爆買いというモノの購買を求めてではなく、「体験」や「経験」を求めて日本にやってきているのだ。

 

 

現場で働く人で、中国人観光客に対して「最近、大きな買い物をしないな」、「購入額が小さくなったな」などと感じている人も少ないのではないだろうか。

 

 

 

3.ファストファッション先行の日本のファッション市場

 

数多くのブランドがひしめき合う日本のファッション市場においても、市場の変化が顕著である。毎年100以上のドメスティックブランドがデビューするも、毎年80以上のブランドが幕を閉じている。

 

長らくファッション市場をけん引していた百貨店が数ヶ月連続の前年割れを続けている事にもあるように、日本のファッション市場は間違いなく逆風にさらされているのだろう。

 

 

 

雑誌や広告で大々的に取り上げられる華やかなドメスティックブランドも、市場規模で見るとファストファッションの躍進に苦労している。

 

「ZARA(ザラ)」や「H&M(エイチアンドエム)」に代表される外資系SPAブランドの進出、「UNIQLO(ユニクロ)」を代表とするファーストリテイリングの躍進が目立つ理由として、消費者動向が「安くて可愛い」「安くてカッコいい」というモノに向いていることは言うまでもないだろう。

 

 

 

4.ファッション市場の”マスマーケット”のこれから

 

日本におけるファッション市場のトレンドは、”品質や特性”から”値段”に変化している。

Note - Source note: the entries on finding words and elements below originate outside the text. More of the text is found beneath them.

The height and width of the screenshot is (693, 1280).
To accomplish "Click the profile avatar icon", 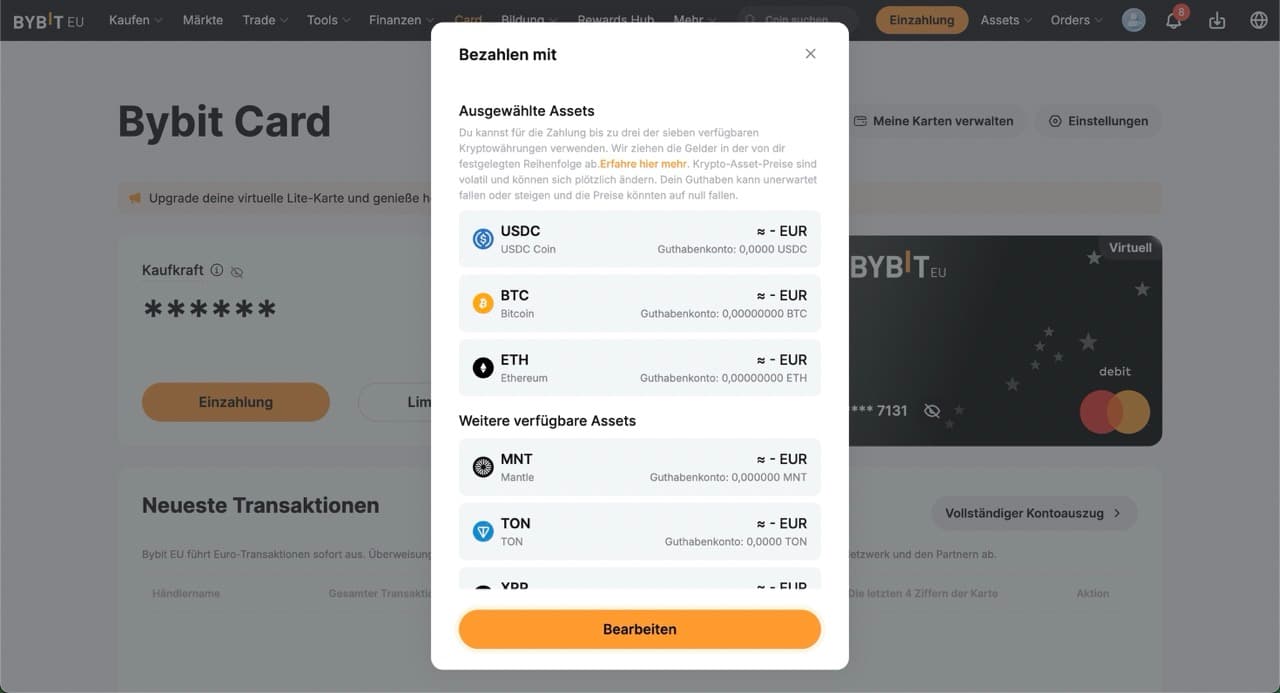I will click(x=1133, y=19).

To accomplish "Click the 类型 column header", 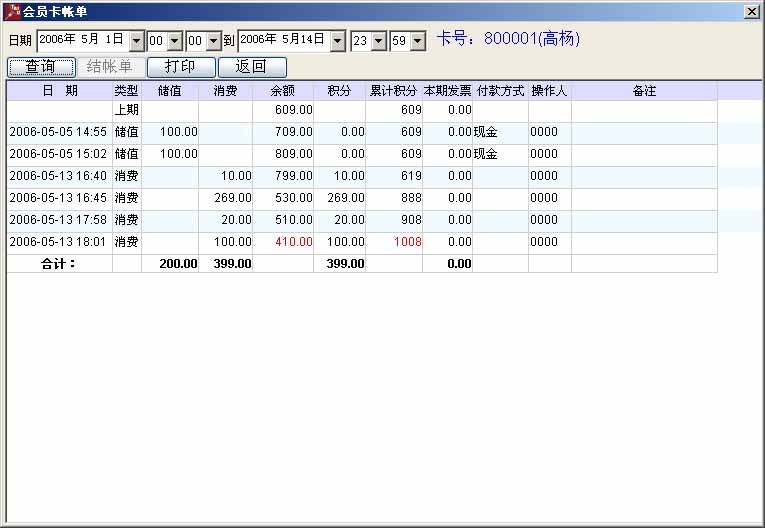I will 127,91.
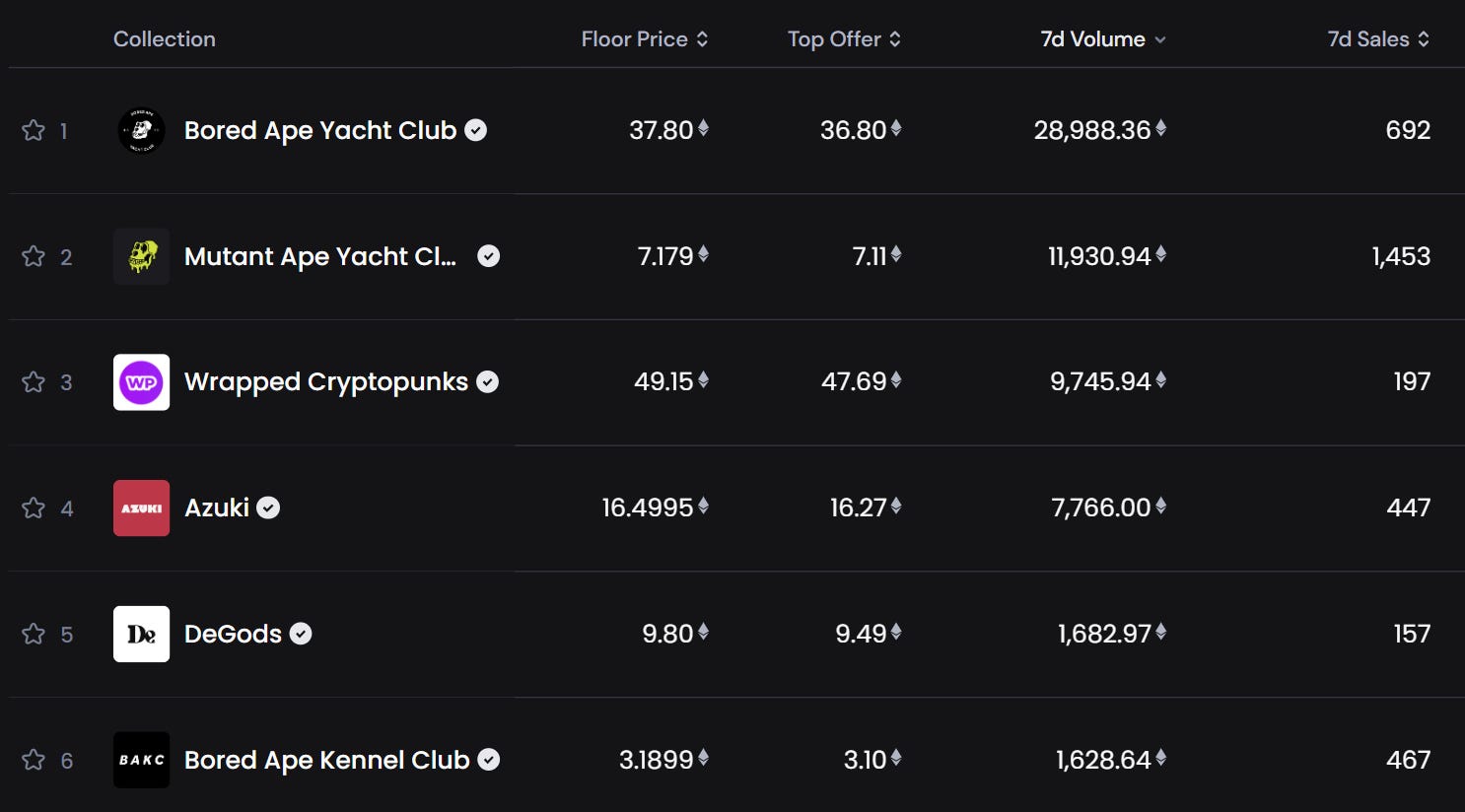Click the Bored Ape Yacht Club logo icon

pos(141,130)
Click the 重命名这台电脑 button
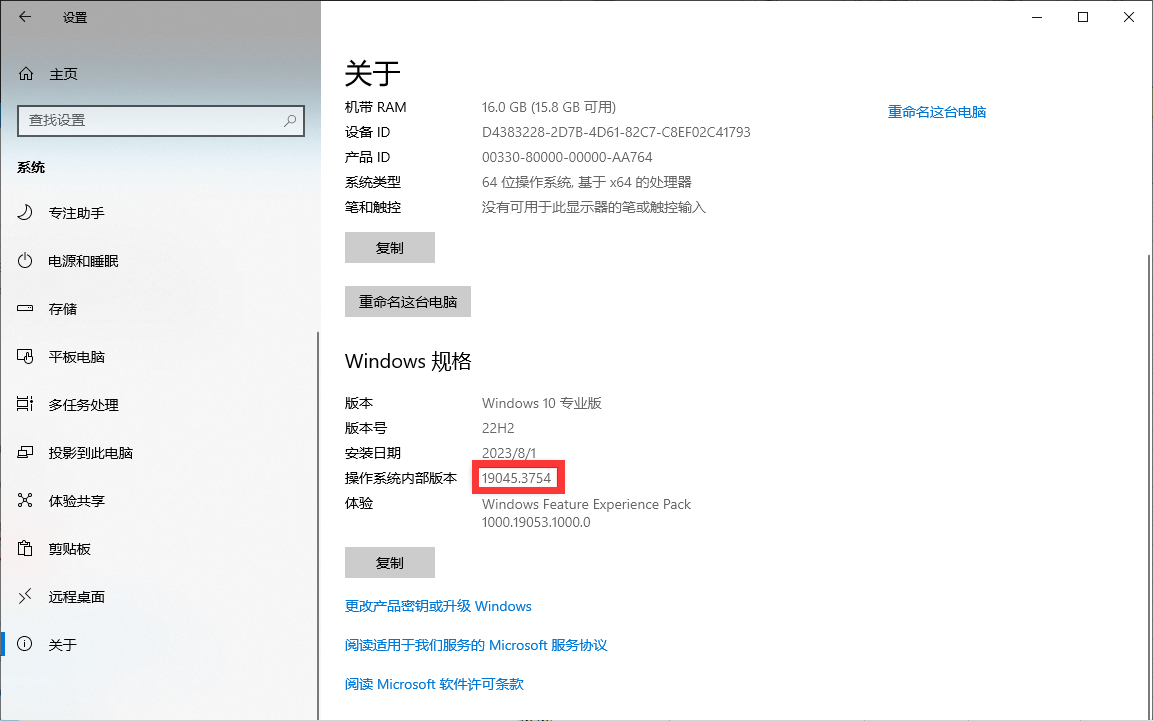The width and height of the screenshot is (1153, 721). tap(408, 301)
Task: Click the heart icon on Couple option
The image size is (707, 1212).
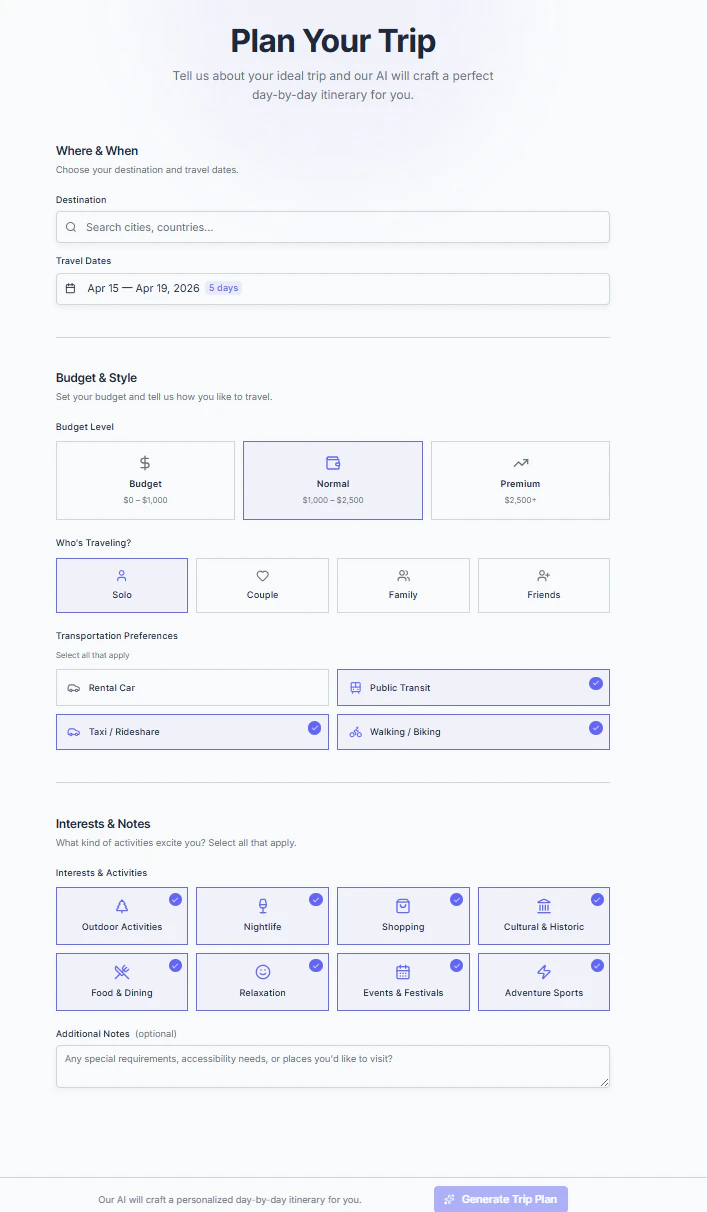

ファストファッションを軸にビジネスを展開してきた「ファーストリテイリング」と「しまむら」の市場における規模は、ブランドファッションを軸に展開してきた「ワールド」や「オンワード」をはるかに上回る規模に成長している。

 

 

 

“値段”というファストファッションにおける最大の価値を上回る価値や体験を見出すことに、日本におけるマスマーケットの成長を見ることができるのではないだろうか。